> **Record extracts**

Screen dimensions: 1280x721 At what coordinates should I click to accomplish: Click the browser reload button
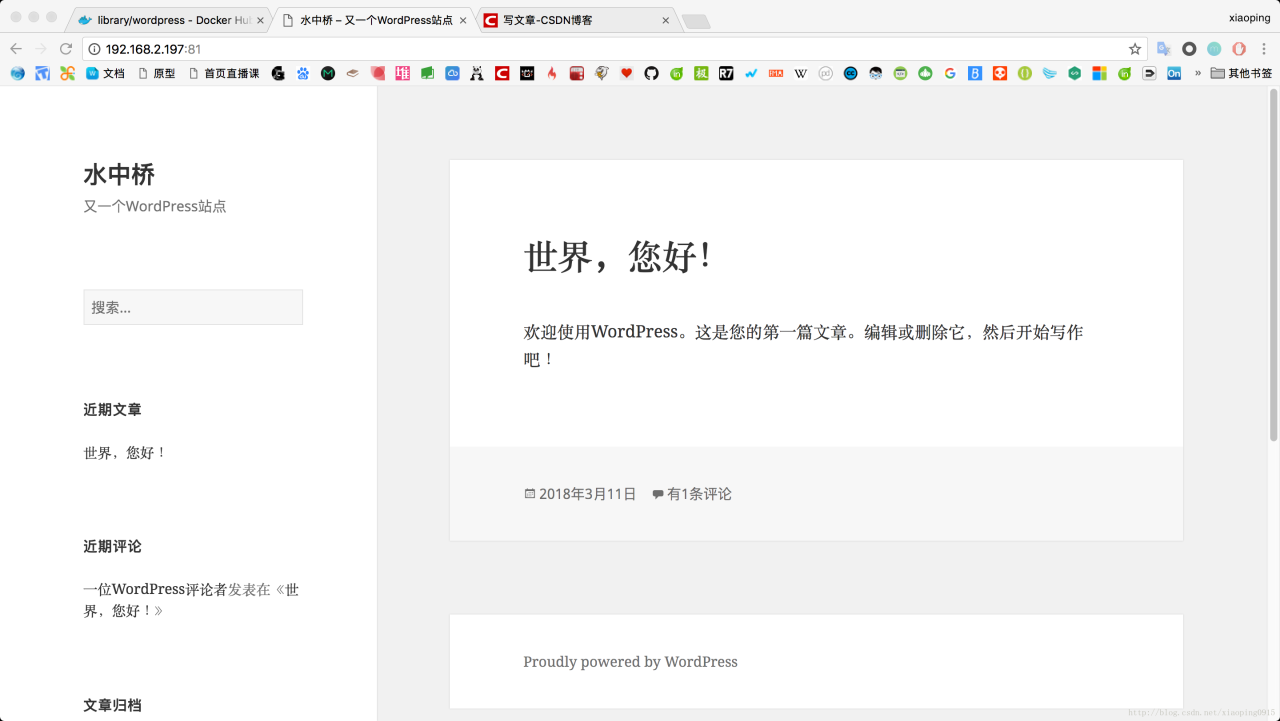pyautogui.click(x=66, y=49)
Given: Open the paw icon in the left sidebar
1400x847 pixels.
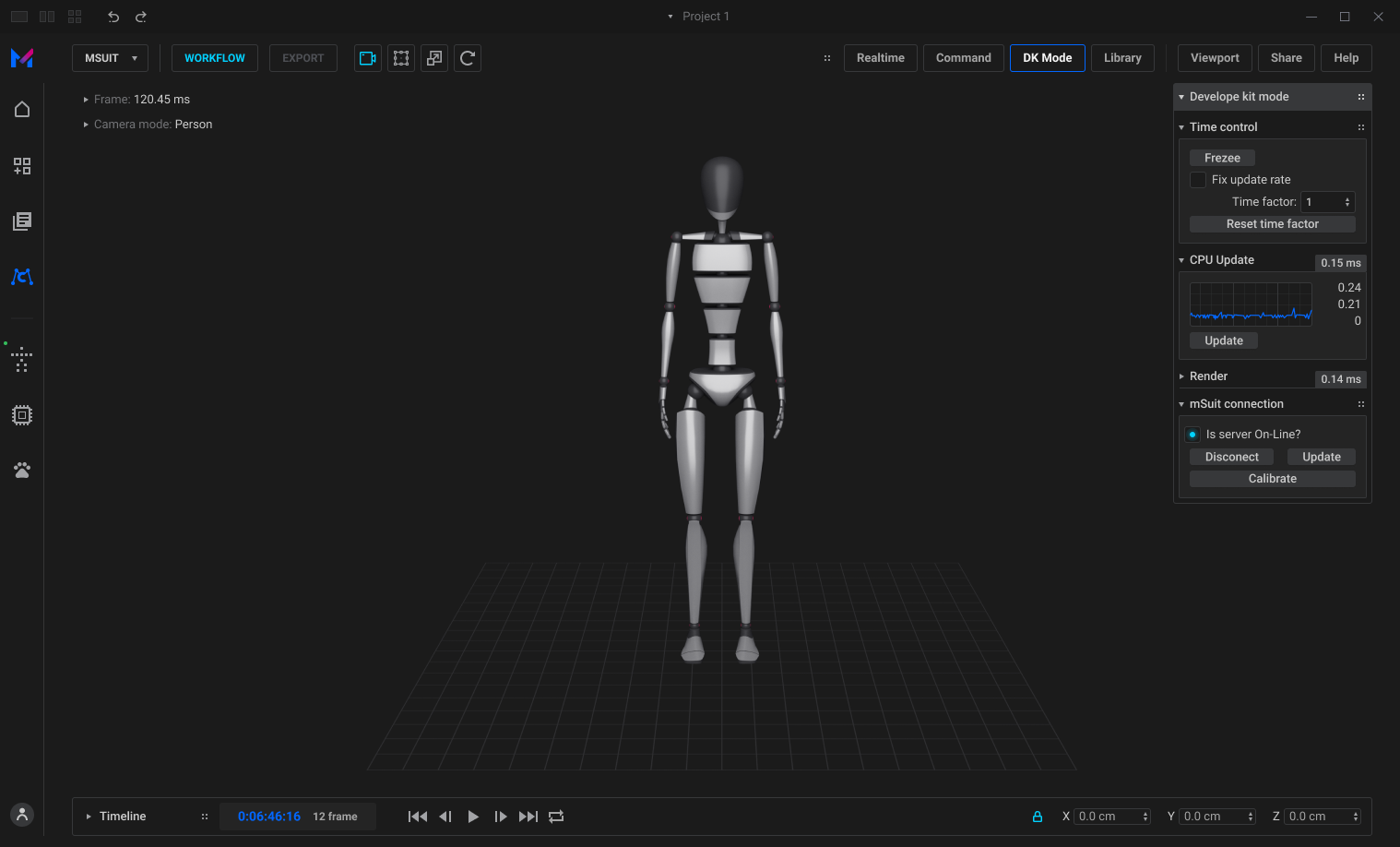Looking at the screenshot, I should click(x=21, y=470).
---
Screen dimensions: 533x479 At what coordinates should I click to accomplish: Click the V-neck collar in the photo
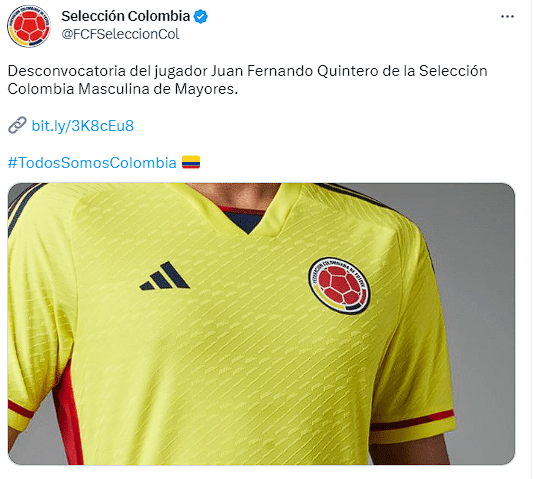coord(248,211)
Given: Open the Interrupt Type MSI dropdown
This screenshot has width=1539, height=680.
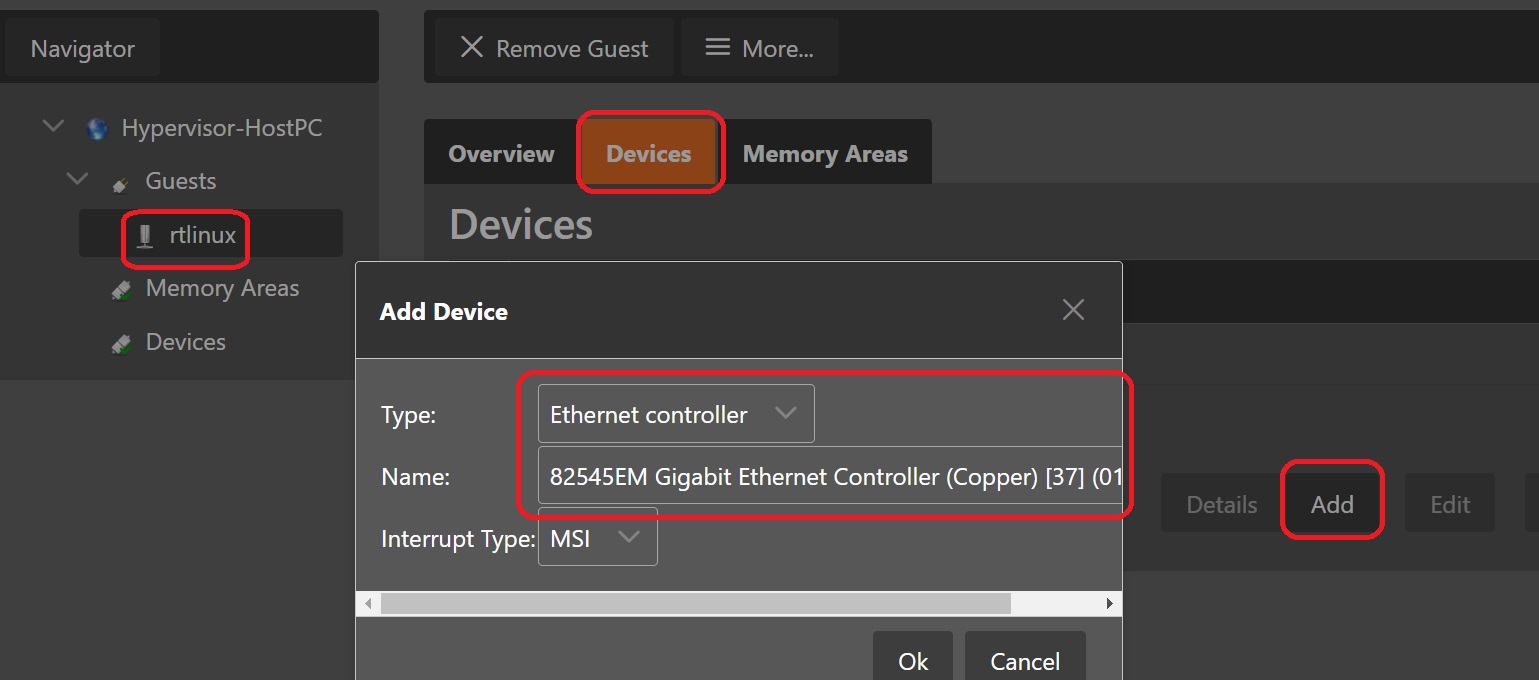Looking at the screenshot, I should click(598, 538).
...
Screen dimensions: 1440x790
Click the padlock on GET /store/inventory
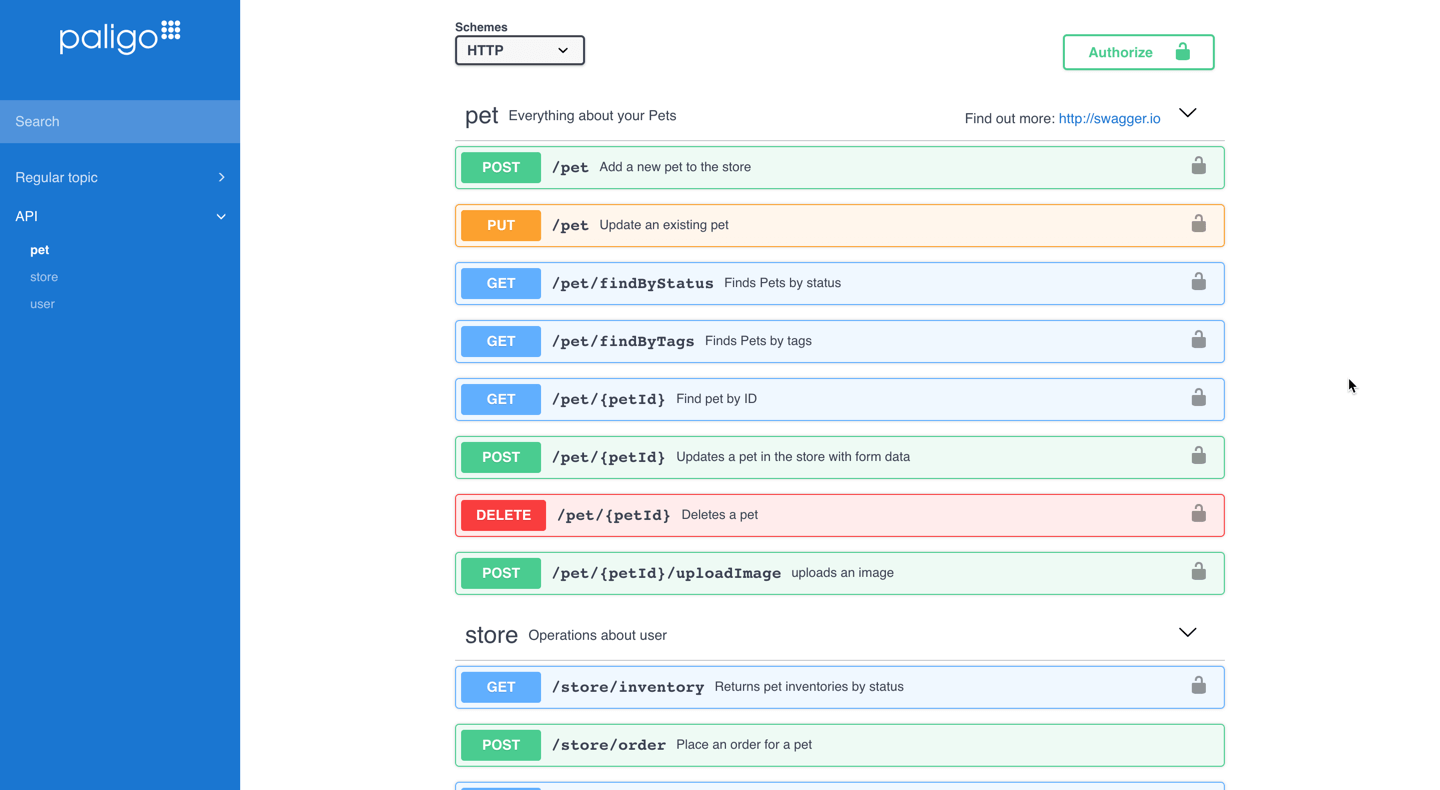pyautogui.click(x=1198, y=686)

> **Assignment**
In the records, locate each line holding the string "Open" and copy it.

> **Solution to the exercise**
Given: Open the paw icon in the left sidebar
Given: Open the Interrupt Type MSI dropdown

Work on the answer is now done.